*Task objective:* Go over the data and keep only the lines that include "taskbar".

Segment Start: Data shown

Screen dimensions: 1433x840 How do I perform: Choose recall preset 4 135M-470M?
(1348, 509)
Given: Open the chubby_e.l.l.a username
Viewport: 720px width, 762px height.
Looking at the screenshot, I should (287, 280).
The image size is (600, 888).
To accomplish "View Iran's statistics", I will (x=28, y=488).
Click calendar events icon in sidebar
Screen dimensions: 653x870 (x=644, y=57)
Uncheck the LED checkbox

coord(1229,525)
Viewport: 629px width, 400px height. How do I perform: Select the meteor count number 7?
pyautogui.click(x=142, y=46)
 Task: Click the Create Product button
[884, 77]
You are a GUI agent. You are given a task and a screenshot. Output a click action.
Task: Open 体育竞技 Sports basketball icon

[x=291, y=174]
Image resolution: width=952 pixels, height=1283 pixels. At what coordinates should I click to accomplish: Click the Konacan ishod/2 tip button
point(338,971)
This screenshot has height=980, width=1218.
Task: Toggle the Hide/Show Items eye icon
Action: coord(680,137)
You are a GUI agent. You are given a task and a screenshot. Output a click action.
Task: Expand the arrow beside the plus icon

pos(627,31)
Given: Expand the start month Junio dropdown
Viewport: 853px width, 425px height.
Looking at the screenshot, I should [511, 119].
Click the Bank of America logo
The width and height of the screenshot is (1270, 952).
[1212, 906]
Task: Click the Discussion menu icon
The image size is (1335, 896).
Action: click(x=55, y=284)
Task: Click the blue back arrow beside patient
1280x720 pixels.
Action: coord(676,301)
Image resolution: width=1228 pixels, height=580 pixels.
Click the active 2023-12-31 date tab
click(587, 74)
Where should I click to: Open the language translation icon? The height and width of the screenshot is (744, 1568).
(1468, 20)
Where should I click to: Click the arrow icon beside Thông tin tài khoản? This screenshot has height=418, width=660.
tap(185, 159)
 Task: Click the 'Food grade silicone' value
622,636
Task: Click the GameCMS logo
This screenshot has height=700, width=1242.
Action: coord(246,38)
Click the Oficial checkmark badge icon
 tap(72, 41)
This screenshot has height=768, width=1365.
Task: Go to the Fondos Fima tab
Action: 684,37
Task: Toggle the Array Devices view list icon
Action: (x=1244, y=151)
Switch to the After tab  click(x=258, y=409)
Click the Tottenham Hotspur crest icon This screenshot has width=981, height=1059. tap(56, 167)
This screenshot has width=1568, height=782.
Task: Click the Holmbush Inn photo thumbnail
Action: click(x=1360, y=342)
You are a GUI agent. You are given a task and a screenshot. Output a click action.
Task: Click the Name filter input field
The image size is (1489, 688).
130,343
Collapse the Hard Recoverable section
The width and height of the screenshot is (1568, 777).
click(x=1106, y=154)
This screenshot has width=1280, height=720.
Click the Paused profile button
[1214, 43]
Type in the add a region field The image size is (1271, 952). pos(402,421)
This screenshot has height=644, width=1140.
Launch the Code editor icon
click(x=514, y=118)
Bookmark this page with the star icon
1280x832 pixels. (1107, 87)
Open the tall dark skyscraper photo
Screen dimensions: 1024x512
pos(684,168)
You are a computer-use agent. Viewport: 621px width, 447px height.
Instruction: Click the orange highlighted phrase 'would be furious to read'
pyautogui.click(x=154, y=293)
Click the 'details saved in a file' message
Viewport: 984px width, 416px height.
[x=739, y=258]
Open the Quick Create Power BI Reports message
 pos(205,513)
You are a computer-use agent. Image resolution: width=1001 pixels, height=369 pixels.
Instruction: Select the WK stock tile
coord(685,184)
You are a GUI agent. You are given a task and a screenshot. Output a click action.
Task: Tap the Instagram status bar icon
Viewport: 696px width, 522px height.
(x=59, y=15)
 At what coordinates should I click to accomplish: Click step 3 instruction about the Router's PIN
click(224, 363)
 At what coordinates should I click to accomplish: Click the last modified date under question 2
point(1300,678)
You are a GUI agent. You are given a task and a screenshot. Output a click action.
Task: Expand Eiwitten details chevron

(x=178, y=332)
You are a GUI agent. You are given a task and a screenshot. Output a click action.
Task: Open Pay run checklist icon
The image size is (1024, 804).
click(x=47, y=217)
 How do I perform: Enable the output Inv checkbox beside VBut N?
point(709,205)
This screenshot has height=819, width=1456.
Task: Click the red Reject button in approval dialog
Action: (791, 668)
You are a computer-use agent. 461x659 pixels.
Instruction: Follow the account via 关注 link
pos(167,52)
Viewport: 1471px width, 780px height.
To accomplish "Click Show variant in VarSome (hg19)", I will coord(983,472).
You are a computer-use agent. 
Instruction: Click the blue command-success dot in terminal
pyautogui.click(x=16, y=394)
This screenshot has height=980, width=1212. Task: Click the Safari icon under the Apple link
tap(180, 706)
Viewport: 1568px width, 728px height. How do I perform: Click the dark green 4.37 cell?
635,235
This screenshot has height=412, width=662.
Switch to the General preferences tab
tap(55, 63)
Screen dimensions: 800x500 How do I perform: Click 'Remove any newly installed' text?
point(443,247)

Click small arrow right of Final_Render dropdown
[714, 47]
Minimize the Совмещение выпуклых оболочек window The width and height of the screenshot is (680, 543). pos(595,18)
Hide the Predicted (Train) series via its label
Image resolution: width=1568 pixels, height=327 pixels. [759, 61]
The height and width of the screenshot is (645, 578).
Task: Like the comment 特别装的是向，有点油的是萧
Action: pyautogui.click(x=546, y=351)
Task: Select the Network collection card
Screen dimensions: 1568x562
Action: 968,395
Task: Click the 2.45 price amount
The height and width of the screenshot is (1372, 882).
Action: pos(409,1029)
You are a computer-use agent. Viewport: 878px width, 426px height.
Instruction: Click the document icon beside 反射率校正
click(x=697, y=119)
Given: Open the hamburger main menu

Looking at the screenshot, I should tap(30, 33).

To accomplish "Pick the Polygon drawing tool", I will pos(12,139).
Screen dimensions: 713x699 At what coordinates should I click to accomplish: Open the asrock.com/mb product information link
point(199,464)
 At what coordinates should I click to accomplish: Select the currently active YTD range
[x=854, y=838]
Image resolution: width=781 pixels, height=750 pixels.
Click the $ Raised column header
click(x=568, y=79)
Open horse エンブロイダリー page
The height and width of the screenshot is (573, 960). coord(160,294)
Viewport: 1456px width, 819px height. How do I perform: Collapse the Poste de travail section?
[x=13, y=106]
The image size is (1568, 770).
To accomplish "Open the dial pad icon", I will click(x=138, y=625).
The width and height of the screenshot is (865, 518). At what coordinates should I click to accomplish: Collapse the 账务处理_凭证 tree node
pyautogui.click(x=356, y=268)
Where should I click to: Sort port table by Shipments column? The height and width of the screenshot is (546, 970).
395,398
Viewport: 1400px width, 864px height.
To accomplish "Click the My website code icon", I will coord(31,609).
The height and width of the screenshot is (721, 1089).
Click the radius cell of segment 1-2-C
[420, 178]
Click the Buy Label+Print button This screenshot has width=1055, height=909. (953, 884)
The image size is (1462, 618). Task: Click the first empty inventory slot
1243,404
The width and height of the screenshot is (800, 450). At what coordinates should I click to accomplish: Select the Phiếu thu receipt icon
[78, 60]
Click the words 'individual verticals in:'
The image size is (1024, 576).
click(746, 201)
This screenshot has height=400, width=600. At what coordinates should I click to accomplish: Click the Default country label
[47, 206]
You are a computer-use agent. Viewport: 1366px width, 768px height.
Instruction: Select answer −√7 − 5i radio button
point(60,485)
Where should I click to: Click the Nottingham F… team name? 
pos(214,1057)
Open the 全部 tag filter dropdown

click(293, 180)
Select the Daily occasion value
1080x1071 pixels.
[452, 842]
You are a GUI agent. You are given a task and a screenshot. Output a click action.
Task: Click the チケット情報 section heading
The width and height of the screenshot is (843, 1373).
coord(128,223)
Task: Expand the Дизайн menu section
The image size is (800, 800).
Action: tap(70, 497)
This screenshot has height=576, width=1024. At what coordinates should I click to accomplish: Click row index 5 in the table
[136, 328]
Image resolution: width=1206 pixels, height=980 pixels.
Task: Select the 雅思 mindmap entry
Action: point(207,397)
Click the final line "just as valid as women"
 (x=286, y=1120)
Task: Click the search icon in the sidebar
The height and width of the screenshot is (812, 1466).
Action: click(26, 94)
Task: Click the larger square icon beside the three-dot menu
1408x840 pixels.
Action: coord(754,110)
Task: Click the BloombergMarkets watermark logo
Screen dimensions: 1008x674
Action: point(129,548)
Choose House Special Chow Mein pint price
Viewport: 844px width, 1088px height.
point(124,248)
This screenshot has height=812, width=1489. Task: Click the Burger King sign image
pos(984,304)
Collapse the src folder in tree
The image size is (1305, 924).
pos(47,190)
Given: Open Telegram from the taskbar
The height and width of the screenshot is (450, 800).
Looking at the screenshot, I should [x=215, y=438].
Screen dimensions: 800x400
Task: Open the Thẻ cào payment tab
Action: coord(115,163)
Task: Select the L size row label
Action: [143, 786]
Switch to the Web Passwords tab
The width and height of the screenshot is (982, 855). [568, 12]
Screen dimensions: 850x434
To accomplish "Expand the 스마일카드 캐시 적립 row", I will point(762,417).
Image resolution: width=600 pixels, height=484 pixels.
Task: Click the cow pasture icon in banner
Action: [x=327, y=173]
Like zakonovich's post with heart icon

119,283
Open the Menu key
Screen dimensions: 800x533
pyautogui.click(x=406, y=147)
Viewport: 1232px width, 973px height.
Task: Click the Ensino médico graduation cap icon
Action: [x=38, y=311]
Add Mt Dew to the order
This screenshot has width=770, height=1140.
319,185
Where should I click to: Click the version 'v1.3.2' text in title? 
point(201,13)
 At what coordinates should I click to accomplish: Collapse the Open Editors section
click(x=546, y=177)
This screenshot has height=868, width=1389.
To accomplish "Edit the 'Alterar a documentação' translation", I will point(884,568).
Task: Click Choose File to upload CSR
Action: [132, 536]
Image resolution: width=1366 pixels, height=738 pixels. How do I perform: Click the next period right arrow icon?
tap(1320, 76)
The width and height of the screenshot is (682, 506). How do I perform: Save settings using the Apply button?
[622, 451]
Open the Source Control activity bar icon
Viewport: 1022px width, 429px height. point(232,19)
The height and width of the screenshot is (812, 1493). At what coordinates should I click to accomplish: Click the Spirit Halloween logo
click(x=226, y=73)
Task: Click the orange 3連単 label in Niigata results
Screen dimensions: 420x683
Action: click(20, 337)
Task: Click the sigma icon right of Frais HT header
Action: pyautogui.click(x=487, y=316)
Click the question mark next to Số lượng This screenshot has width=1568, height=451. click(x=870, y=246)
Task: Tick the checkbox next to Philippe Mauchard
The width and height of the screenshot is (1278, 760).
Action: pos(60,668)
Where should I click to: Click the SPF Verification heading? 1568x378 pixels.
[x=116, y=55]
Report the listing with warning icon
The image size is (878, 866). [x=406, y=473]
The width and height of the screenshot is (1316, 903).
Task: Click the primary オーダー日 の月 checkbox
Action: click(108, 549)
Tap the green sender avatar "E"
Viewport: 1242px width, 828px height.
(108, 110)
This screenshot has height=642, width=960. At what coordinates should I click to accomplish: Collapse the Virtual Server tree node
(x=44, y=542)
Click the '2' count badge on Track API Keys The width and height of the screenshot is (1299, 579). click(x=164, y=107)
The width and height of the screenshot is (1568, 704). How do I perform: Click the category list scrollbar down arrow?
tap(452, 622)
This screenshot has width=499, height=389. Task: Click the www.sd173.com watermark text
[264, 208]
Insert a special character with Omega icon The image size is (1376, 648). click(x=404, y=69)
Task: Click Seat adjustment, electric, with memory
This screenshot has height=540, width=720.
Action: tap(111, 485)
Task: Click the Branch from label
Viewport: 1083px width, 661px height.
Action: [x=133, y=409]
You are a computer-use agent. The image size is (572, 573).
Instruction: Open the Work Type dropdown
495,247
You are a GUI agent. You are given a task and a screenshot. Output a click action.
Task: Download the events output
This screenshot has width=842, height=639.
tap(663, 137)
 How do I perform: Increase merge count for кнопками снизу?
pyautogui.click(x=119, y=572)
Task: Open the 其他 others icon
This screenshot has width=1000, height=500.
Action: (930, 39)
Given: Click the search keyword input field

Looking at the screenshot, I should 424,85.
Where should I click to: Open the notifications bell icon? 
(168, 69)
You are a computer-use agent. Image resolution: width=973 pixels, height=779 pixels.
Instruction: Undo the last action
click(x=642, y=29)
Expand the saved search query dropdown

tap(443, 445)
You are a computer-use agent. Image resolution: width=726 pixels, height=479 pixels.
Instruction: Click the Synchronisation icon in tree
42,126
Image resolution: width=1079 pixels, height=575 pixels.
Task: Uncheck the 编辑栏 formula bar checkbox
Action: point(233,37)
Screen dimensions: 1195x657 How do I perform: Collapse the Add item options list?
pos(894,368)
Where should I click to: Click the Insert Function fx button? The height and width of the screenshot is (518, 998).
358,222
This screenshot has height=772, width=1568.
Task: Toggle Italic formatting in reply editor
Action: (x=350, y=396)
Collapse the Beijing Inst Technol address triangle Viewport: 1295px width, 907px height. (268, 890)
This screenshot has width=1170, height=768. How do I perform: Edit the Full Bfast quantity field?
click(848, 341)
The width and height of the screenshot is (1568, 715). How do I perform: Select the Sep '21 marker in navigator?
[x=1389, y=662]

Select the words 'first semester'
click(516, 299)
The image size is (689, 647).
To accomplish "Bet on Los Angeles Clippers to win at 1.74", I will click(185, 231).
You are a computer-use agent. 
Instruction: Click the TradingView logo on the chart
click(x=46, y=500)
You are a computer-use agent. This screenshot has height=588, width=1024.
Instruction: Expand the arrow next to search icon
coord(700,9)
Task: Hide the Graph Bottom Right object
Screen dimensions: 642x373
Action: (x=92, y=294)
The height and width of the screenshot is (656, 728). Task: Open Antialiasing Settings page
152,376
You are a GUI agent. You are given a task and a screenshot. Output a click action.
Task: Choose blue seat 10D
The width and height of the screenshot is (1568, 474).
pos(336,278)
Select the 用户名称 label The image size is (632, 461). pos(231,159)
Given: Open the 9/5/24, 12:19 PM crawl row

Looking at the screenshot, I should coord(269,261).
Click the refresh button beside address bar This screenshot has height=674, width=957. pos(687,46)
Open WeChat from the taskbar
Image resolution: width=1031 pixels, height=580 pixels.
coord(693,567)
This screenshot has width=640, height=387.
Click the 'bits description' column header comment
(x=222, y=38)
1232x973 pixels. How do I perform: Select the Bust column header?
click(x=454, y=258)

Segment End: Data shown

*Reply to the exercise:*
Given: Open Telegram from the taskbar
Open WeChat from the taskbar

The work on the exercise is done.